So you’ve got the bird, but do you have the right tools to cook it? Here’s a quick refresh of the essentials, from brining bag to serving platter.
While brining the turkey is technically optional, we guarantee it’ll make all the difference in taste and texture. Find a brining bag that’s big enough to fit your entire turkey; it’s important that the bird remain fully submerged in liquid for the best results. And if you’re tempted to use a plastic garbage bag…don’t! They’re lined with scents or other chemically substances (gross!) Most grocery stores will have plenty of food-safe brining bags during the holidays.
Roasting Pan + Roasting Rack
Can’t roast a turkey without a pan! Ideally, you want a pan that’s big enough to fit the bird comfortably, without any meat touching the edges. The rack will keep the bird elevated, creating an even cooking surface.
Kitchen twine is one of those things that you never know you needed until you have it. It just makes little tasks easier, which helps cut down on stress and saves time. You can use it to tie the brining bag together, or tie the turkey legs together (called trussing), a process that isn’t necessary but makes the bird look a bit more polished when done.
Baster + Silicone Brush
While your turkey is roasting, you want to periodically soak up some of the drippings and redistribute them on top using a baster or a silicone brush. This will help keep the bird nice juicy and flavorful.
According to the National Turkey Federation, you want to check the temp of your turkey in three places: the innermost part of the thigh, the thickest part of the breast, and the innermost part of the wing. Make sure all three reach an internal temperature of at least 165° F.
The biggest difference between a traditional cutting board and a carving board? The drip grooves. When that turkey comes out, it’s going to be dripping in savory juices, and those grooves along the edges will help catch that.

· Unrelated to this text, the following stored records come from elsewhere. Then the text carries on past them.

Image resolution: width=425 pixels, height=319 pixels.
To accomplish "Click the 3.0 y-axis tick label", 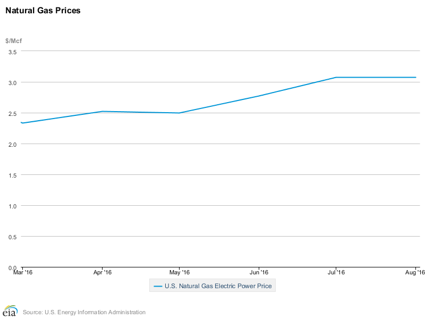I will point(13,82).
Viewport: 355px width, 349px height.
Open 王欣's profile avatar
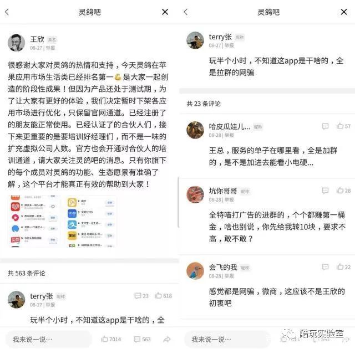pos(16,43)
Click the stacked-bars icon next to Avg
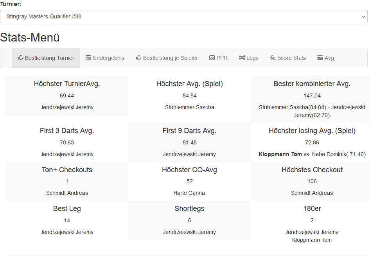This screenshot has height=261, width=370. [320, 58]
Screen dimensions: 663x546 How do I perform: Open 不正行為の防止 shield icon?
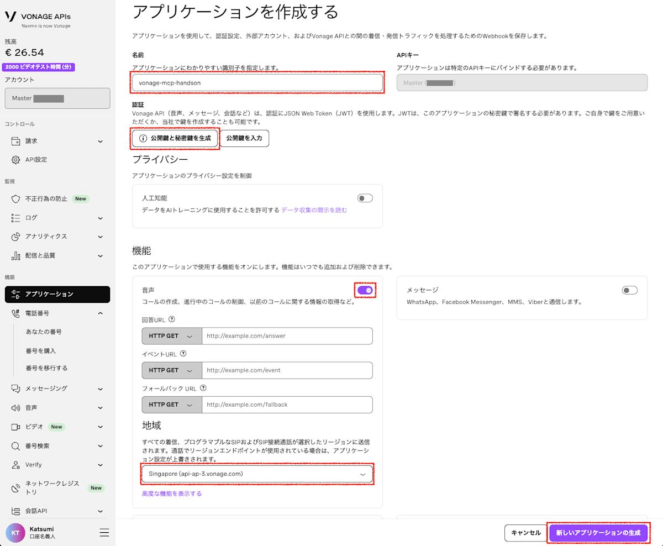[x=15, y=198]
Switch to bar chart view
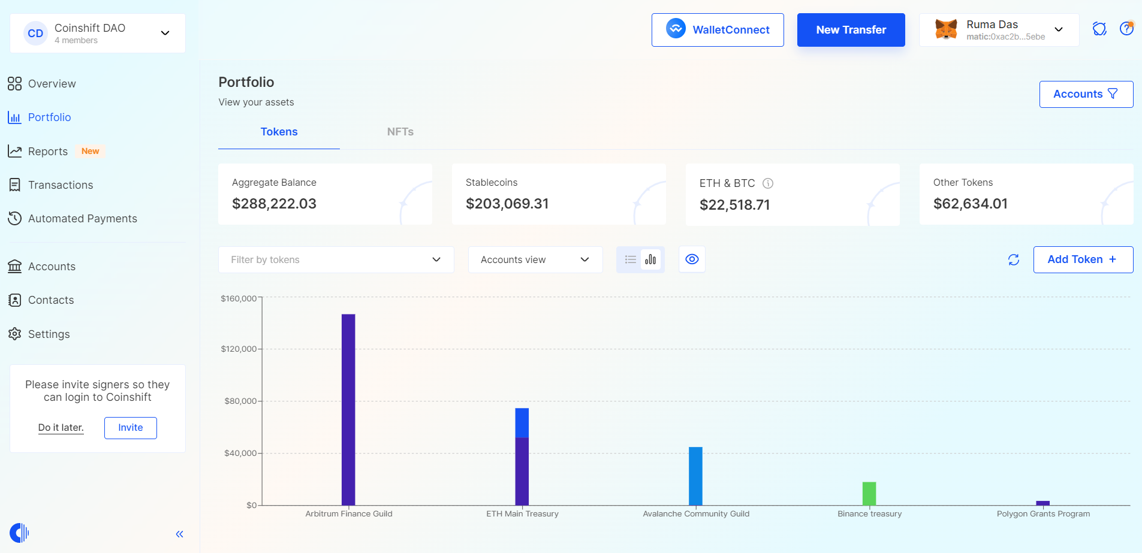Screen dimensions: 1142x553 tap(650, 259)
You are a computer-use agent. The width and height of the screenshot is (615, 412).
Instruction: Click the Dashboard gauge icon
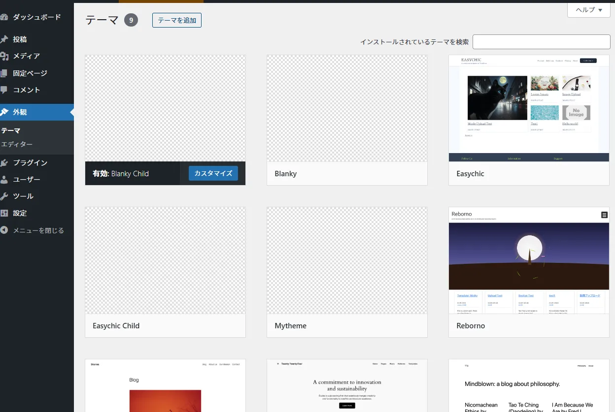(x=4, y=17)
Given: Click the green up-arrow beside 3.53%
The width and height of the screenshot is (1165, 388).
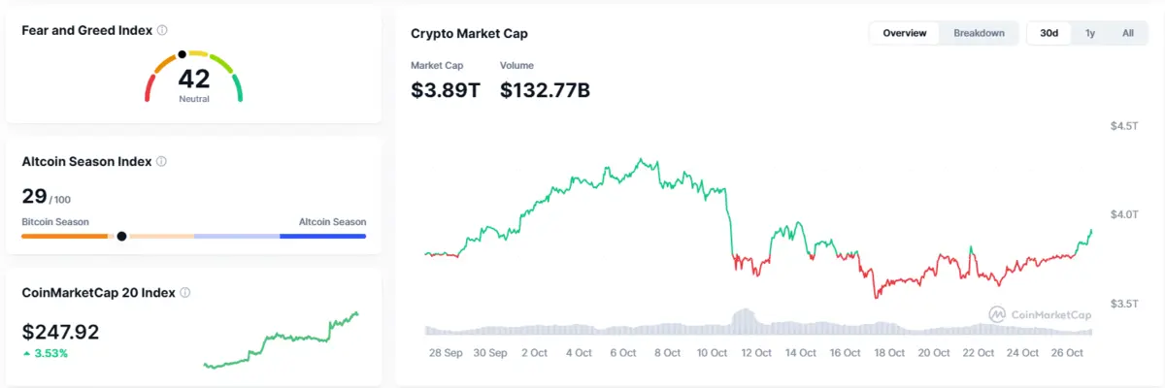Looking at the screenshot, I should coord(26,354).
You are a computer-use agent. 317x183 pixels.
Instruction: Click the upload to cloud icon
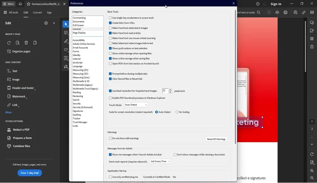pos(276,12)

Outside of the carving board, you want at least two sharp pieces of equipment: a good carving knife and a carving fork. Carving knives are long and sharp, which makes it easy to get in between bones and get the most meat, and the fork will help you get a good, stable hold on the bird.
This is a bit of a “no duh” item, but I rarely need a giant serving platter in the non-holiday months. So if you’re on turkey duty, dig out yours well in advance or try to borrow a large-enough dish from a friend or family member.